Quantitative analysis of nanoscale electrical properties of CNT/PVDF nanocomposites by current sensing AFM

Abstract

Quantitative current sensing atomic force microscopy (CS-AFM) is used to characterize the nanoscale electrical properties of carbon nanotube/polyvinylidene fluoride (CNT/PVDF) nanocomposites made with two different CNTs-undoped CNT and N-doped CNT. The conducting domains on the surface connected via a percolating pathway were mapped as a function of applied electrical potential. The conducting domain size and fractal analyses assigned an interconnected aggregate model to the percolating network with the low resistive conducting domain radii ranging from 140-400 nm. These measurements compared well with those determined from bulk measurements for both undoped and N-doped nanocomposites. Significant differences between conductivities determined by CS-AFM and bulk measurements were noted.
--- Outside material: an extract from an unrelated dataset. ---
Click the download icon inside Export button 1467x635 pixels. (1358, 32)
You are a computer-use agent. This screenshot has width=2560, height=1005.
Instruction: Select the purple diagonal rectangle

This difference in conductivity was attributed to challenges in measuring low currents at low applied potential and current saturation issues at high applied potential. For 3.5 wt% undoped CNT/PVDF nanocomposite, the fractional surface area contributing to current increased from 20% at 1 V to 60% at 10 V highlighting the distinct ability to map the distribution of conducting domains with varying resistance, which was not possible to determine through bulk conductivity measurements.